Top 10 Ways to Annoy Bankers (2024)

Are you tired of reading self-help articles that don’t seem to rouse you from your stupor? Are you finally bored from watching endless random videos of other people? (No? Still?!) Well, take a break anyway and read something that will actually help you (be a better bank customer)! Now, I know that you are probably thinking gee, who even walks into a bank anymore — what a way to sound irrelevant, but hear me out — what if I told you there are some tips and tricks of the trade to make your banking customer service (in person or by phone) go a heck of a lot smoother? All it takes is some consideration! Let’s go!

#1 You don’t know your account number. Not now and not ever. And you don’t care. After a certain point, you should know your social security number. Well, the same goes for your account number. Just learn it, please? PLEASE? Save us all some time? After all, time is money. Ka-ching! Hint: the routing number is always 9 digits — the other one is your account number.

#2 You don’t know the last check you wrote. Or have a clue as to what you are really spending. Also usually don’t seem to care until you get charged for it. Who did this to you to make you this way? If you are old enough to have a bank account, then you should also be old enough to figure out how to manage it responsibly. You may not have grown up with someone to teach you how to do this, but the internet is rife with advice and strategies that you really don’t have any excuse anymore not to learn.

#3 You cut in line. Ok, this one pisses everyone off, not just staff. 24/7 customer service phone lines for the win!

#4 Yes, tellers have to take their lunches. Get over it. Maybe plan a call or visit in the morning instead?

#5 You want a loan for $20,000. But have zero credit, short job history, and are shocked when you get turned down. Yeah, the real world sucks we know.

#6 …Or you do have a lot of money and are a valued customer of the bank. But now, you think the world revolves around you and only what you need. Never mind the line of everyone else waiting in the lobby. You’d be surprised how many people are like this. I don’t know what happened to them but they can’t seem to understand other people matter too. If you see them, maybe ask them if they are ok? Do they need a hug?

#7 You have a business account and are conducting suspiciously suspicious “sketch-sketch” activity in your account BUT refuse to comply with requests from the bank for an explanation (AKA The Inevitable). They’ve seen it all. They know what you’re doing. Stop thinking you are smarter than the professionals. If you are getting away with it, for now, it’s probably because they are letting you rack up evidence to take you down when you least expect it.

#8 We love kids. BUT if you bring your hungry, sleepy, cranky, or otherwise would-rather-be-anywhere-else-but-here kids with you to the bank and expect to stay for a while, please be prepared with basics like pacifiers, bottles, snacks, toys, etc. We get it, we really do but it’s just the right thing to do, mmk? The staff may be nice enough to give the poor kid a sticker, lollipop, or something but they may not after all. If you call your bank and have screaming kids in the background, please be nice enough to call us back.

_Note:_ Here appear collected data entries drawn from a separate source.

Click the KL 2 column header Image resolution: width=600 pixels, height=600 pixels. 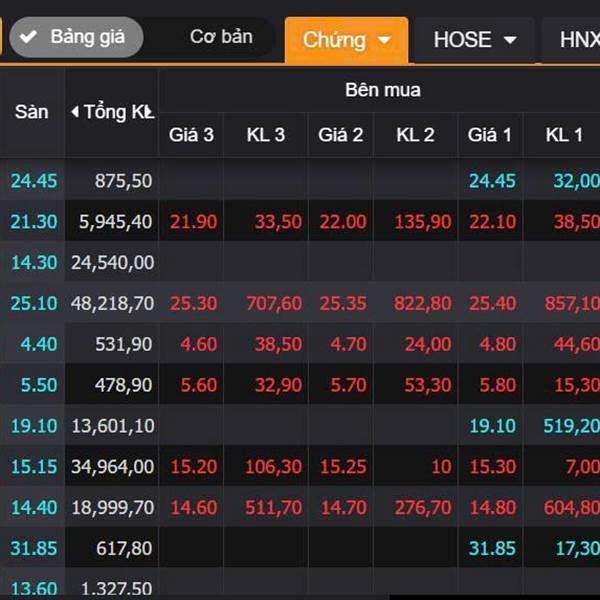tap(415, 135)
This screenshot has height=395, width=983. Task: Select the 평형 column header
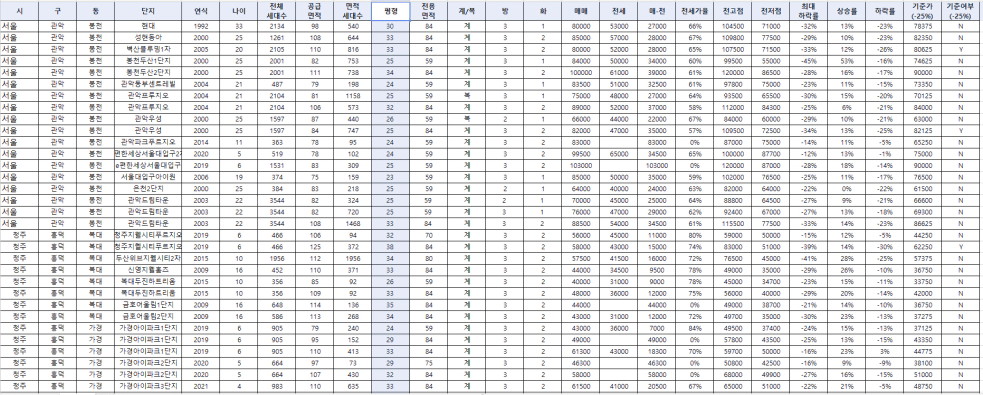(391, 11)
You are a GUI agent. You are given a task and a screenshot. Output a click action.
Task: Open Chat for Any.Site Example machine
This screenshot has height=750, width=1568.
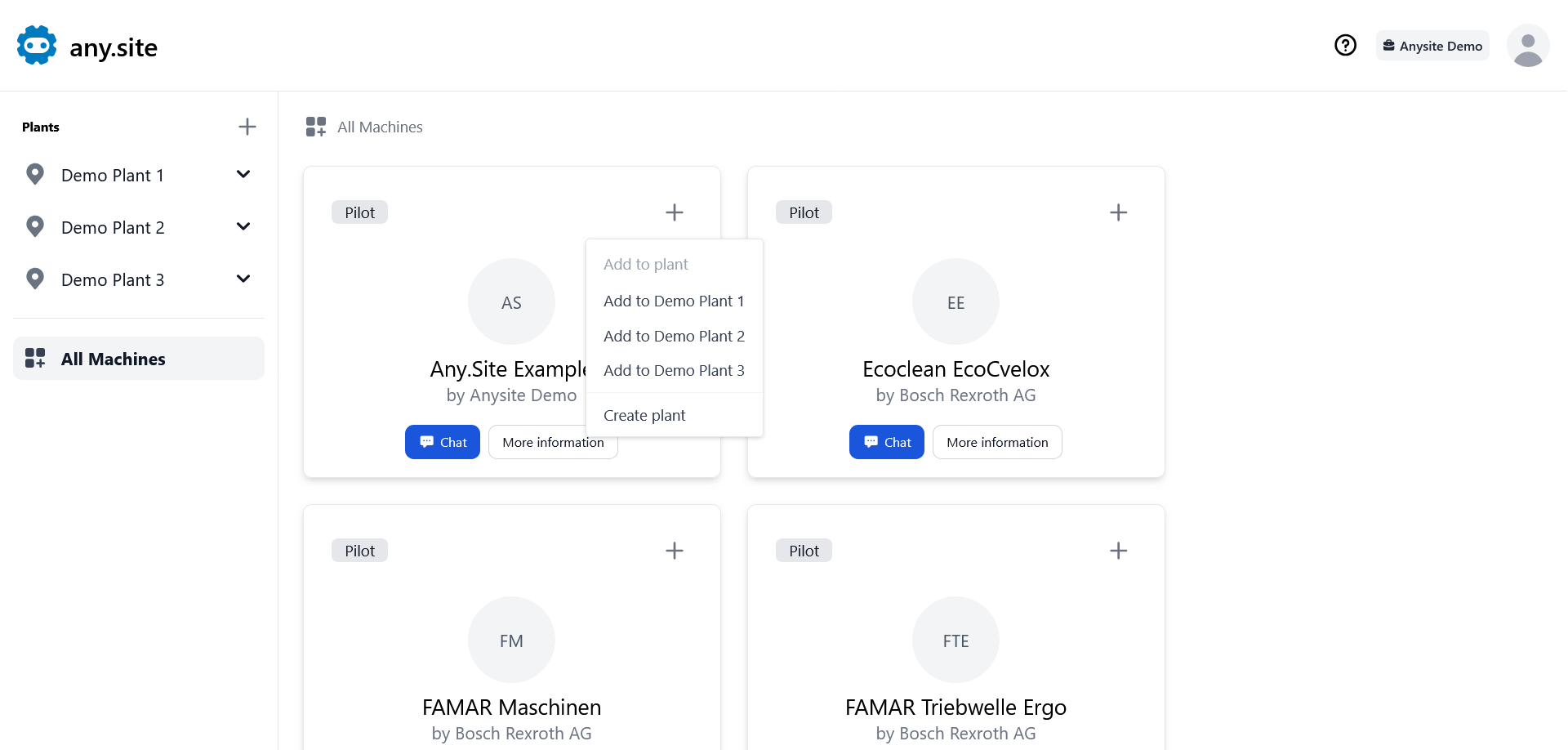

#9 Yell at the staff. Look, you can’t blame the staff for whatever is going on in your account. Yes, bad things happen sometimes but you know, being an ass is not going to solve your problem. Behave. It’s almost like you want us to talk about you behind your back (or in front of you).

#10 Forget to say thank you. A little appreciation goes a long way. Being a teller or banker can be physically and mentally exhausting (even though we’re in the air conditioning). We get cussed at, go unappreciated, are often way underpaid, and increasingly forced to part-time positions with sh*t benefits (gone are the days of the reliable full-time positions), and still expected to know more than we actually know and be happy about it. It can be hard to remember why we like helping customers take care of their money unless we see the difference we make. Thanks for reading! Now you can get back to your latest Netflix binge or efforts to go viral.